This morning, Gene directs me to an article in the New York Review of Books, by Tony Judt, taken from his new book Ill Fares the Land. I entirely agree with Gene that this is a very important article/book indeed. It describes where we are presently as a society, compares that to where we were until the 80’s, and compares quality of life measurement with our sister nations – mostly Europe – where financial and social practices track our own to a large extent.
The article reads well even to the economic novice and includes clear graphs measuring his premises. The gist is that we have turned away from being a social democracy invested in our future and well being, to an increasingly unequal society with collapsing infrastructure increasingly beholden to the moneyed class whose interests are not the good of this nation but only of their own wealth. It’s a fine read for tax day – makes me want to pay more taxes. It does.
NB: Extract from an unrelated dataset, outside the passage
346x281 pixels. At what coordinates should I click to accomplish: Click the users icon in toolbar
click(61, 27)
Some outtakes that struck me:
No society can surely be flourishing and happy, of which the far greater part of the members are poor and miserable. —Adam Smith
“Something is profoundly wrong with the way we live today. For thirty years we have made a virtue out of the pursuit of material self-interest: indeed, this very pursuit now constitutes whatever remains of our sense of collective purpose. We know what things cost but have no idea what they are worth. We no longer ask of a judicial ruling or a legislative act: Is it good? Is it fair? Is it just? Is it right? Will it help bring about a better society or a better world? Those used to be the political questions, even if they invited no easy answers.
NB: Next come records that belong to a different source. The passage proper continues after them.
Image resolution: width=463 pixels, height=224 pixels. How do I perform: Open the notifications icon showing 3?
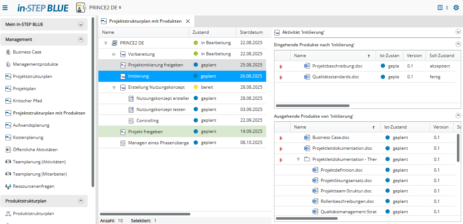pos(440,8)
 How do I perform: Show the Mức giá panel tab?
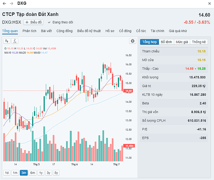(x=182, y=42)
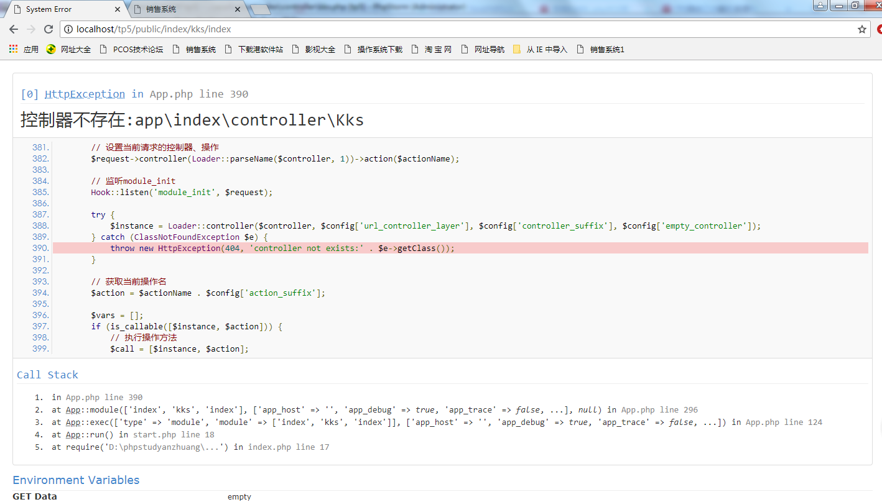Click the address bar URL field

[x=435, y=29]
“. . . Poverty is an abstraction, even for the poor. But the symptoms of collective impoverishment are all about us. Broken highways, bankrupt cities, collapsing bridges, failed schools, the unemployed, the underpaid, and the uninsured: all suggest a collective failure of will. These shortcomings are so endemic that we no longer know how to talk about what is wrong, much less set about repairing it. And yet something is seriously amiss. Even as the US budgets tens of billions of dollars on a futile military campaign in Afghanistan, we fret nervously at the implications of any increase in public spending on social services or infrastructure.
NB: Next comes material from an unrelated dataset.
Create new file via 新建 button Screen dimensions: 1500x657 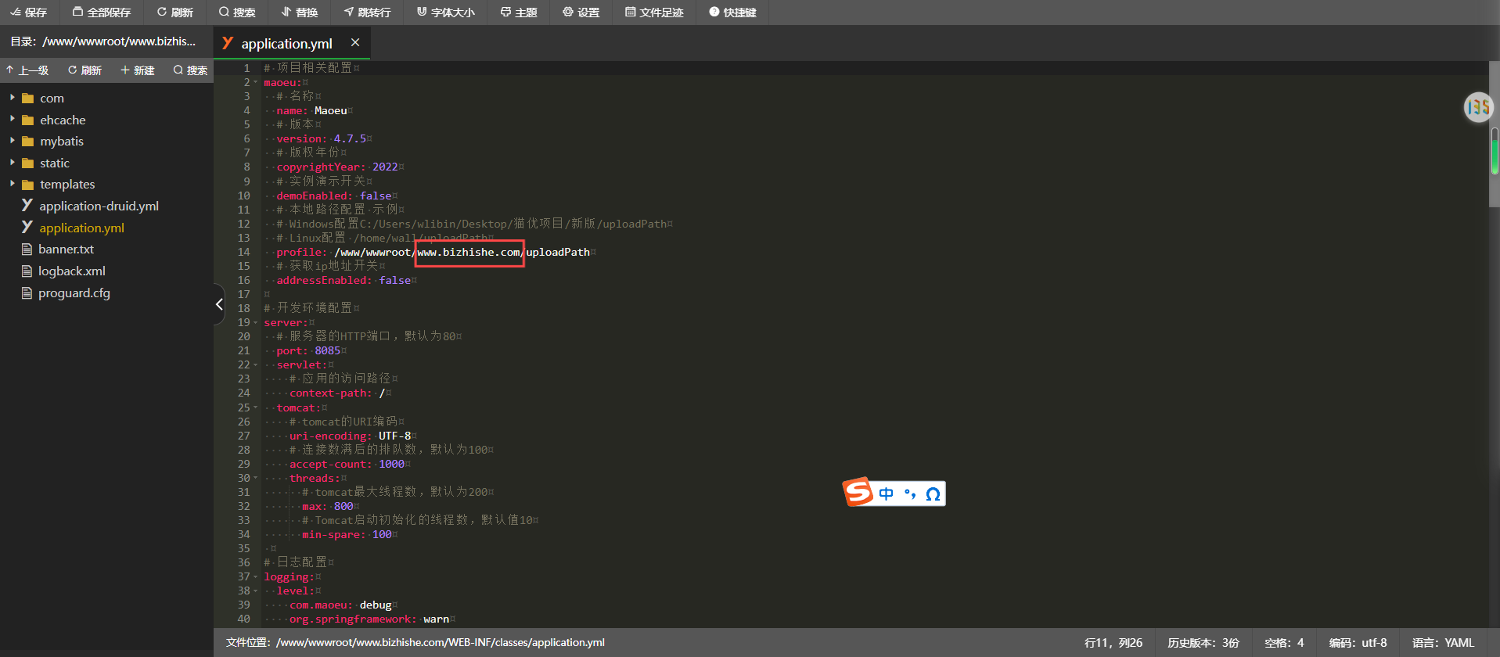pos(137,70)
“. . . The consequences are clear. There has been a collapse in intergenerational mobility: in contrast to their parents and grandparents, children today in the UK as in the US have very little expectation of improving upon the condition into which they were born.
“. . . Inequality is corrosive. It rots societies from within. The impact of material differences takes a while to show up: but in due course competition for status and goods increases; people feel a growing sense of superiority (or inferiority) based on their possessions; prejudice toward those on the lower rungs of the social ladder hardens; crime spikes and the pathologies of social disadvantage become ever more marked. The legacy of unregulated wealth creation is bitter indeed
“. . . Although countries as far apart as New Zealand and Denmark, France and Brazil have expressed periodic interest in deregulation, none has matched Britain or the United States in their unwavering thirty-year commitment to the unraveling of decades of social legislation and economic oversight.”
Well worth a read. And well worth some thought.